REPUBLIKA.CO.ID, JAKARTA -- Sejumlah LSM yang tergabung dalam Aliansi Masyarakat untuk Mahkamah Konstitusi menyatakan pembentukan Dewan Etik Mahkamah Konstitusi adalah ilegal dan tidak terlalu dibutuhkan pada saat ini.
"Ada beberapa argumen kenapa kami memandang Dewan Etik tersebut ilegal dan tidak dibutuhkan," kata Peneliti Indonesian Legal Roundtable (ILR, salah satu LSM yang tergabung dalam Aliansi Erwin Natosmal Oemar dalam keterangan tertulis yang diterima di Jakarta, Jumat (15/11).
Selain ILR, LSM lainnya yang tergabung dalam Aliansi Masyarakat untuk Mahkamah Konstitusi adalah Indonesian Corruption Watch (ICW), Leip (Lembaga Kajian dan Advokasi untuk Independensi Peradilan), Perludem (Perkumpulan untuk pemilu dan demokrasi), YLBHI (Yayasan Lembaga Bantuan Hukum Indonesia), dan MaPPi (Masyarakat Pemantau Peradilan) FH UI.
Menurut Aliansi, beberapa poin yang merupakan kelemahan mendasar dari Dewan Etik yang dibentuk oleh MK tersebut antara lain tidak ada dasar hukum karena tidak diatur dalam satu pun undang-undang atau peraturan perundang-undangan. "Implikasinya, setiap orang atau hakim MK yang dipanggil oleh Dewan Etik tidak memiliki kewajiban untuk mematuhinya," ujarnya.
Selain itu, pembentukan Dewan Etik MK dinilai mubazir karena bertentangan dengan dibentuknya Majelis Kehormatan Hakim Konstitusi (MKHK) sebagaimana maksud dari Perpu No 1 Tahun 2013 yang saat ini sedang berjalan. Pembentukan tersebut juga dinilai akan berimplikasi terhadap proses penganggaran yang ada di MK karena dibutuhkan adanya anggaran untuk kebutuhan operasional Dewan Etik MK.
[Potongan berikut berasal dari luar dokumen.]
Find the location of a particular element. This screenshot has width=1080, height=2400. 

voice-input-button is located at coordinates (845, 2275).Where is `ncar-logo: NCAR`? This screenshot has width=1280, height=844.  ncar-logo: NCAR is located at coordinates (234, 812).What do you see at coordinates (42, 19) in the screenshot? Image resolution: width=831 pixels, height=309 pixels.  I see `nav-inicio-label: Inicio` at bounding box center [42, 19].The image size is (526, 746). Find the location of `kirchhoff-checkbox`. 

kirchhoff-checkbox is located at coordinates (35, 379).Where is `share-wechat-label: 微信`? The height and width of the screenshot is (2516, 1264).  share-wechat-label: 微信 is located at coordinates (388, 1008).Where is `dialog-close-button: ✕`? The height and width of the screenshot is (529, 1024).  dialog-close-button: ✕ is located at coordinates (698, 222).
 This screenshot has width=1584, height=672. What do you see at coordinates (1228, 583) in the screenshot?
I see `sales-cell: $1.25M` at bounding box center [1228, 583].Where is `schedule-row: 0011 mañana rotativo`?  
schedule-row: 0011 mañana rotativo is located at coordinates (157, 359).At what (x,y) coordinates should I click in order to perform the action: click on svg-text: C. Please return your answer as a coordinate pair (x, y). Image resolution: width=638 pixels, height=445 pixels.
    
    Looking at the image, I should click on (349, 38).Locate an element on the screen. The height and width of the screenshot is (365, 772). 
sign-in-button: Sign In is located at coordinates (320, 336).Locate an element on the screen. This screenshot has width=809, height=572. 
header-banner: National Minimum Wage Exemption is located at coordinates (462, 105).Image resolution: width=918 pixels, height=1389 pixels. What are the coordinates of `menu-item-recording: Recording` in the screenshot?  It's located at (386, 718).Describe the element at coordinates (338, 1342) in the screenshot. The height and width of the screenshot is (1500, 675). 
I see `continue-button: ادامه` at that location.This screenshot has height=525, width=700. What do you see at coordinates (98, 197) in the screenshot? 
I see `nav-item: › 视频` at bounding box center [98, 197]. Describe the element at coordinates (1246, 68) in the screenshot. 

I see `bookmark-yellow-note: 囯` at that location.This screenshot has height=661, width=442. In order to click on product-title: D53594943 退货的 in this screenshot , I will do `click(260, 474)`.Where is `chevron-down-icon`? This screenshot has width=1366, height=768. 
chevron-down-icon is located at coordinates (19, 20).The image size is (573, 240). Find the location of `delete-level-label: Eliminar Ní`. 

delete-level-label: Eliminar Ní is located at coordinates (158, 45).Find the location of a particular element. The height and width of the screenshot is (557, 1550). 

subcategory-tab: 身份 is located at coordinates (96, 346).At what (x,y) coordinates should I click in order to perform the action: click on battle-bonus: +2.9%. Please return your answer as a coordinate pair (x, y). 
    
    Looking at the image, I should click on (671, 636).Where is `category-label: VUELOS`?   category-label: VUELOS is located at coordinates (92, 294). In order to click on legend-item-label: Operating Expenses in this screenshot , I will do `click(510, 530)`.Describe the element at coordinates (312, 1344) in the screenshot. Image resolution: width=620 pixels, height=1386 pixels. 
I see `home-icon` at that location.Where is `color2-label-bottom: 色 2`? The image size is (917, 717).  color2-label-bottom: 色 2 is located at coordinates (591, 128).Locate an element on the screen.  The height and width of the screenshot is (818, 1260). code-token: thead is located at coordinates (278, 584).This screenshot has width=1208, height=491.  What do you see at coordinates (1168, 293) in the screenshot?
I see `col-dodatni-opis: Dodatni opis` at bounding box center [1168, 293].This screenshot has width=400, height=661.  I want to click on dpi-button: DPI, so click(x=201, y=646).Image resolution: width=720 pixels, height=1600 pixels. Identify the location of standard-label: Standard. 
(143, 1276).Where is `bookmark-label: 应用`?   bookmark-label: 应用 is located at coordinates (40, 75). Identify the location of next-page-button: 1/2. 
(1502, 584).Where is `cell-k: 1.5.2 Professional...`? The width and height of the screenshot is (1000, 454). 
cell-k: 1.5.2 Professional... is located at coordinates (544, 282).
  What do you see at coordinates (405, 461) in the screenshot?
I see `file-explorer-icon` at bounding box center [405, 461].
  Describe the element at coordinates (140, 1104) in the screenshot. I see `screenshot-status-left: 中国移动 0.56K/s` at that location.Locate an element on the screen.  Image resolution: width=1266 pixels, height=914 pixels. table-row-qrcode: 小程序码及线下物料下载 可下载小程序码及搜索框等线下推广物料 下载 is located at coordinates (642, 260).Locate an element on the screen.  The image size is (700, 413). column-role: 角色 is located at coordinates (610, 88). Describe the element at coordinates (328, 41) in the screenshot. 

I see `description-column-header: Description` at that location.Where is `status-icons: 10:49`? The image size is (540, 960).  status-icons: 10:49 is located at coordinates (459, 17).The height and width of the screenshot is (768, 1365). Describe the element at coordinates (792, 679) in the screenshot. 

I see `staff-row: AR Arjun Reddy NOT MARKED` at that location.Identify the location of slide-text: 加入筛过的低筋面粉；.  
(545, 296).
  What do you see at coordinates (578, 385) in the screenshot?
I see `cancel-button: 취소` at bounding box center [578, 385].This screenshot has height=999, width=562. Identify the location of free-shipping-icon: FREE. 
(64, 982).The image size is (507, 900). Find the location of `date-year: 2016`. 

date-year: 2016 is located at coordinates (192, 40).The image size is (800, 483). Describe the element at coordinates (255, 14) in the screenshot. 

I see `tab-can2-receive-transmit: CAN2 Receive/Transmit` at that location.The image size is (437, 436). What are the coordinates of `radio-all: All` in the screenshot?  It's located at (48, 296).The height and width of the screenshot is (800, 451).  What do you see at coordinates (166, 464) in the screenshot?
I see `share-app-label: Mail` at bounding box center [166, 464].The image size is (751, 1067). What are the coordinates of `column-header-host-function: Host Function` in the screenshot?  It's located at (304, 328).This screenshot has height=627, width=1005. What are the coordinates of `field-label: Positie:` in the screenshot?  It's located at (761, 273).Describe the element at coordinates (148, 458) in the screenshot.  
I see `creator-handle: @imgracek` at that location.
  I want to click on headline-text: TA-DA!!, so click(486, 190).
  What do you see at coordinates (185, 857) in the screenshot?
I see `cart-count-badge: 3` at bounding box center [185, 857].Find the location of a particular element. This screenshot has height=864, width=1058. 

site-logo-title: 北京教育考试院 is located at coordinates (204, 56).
"Jika Dewan Etik ini tetap berjalan dan memerlukan anggaran, MK harus menjelaskan dari mana anggaran untuk membiayai lembaga tersebut. Apabila MK tetap bersikukuh dengan menjalankan Dewan Etik ini dengan pembiayaan 'siluman', tentu saja hal itu adalah tindakan yang koruptif," katanya.
Karena itu, MK dan segenap jajarannya yang tidak bisa menjelaskan dan mempertanggungjawabkan dari anggaran mana yang digunakan untuk membiayai sebuah kegiatan yang tidak ada dasar hukumnya bisa dikenai pasal korupsi. Sementara poin terakhir adalah keberadaan Dewan Etik MK ke depannya dinilai tidak akan produktif dan independen karena dalam menjalankan tugasnya Dewan Etik akan dibantu sekretariat yang ditetapkan Sekjen MK.
"Apakah mungkin sekretariat Dewan Etik (yang sehari-hari bekerja) yang posisinya ditetapkan dan berada di bawah Sekjen dapat memeriksa hakim konstitusi? Tentu saja, dengan struktur demikian, Dewan Etik ini tidak akan independen dalam memeriksa hakim konstitusi," tegasnya.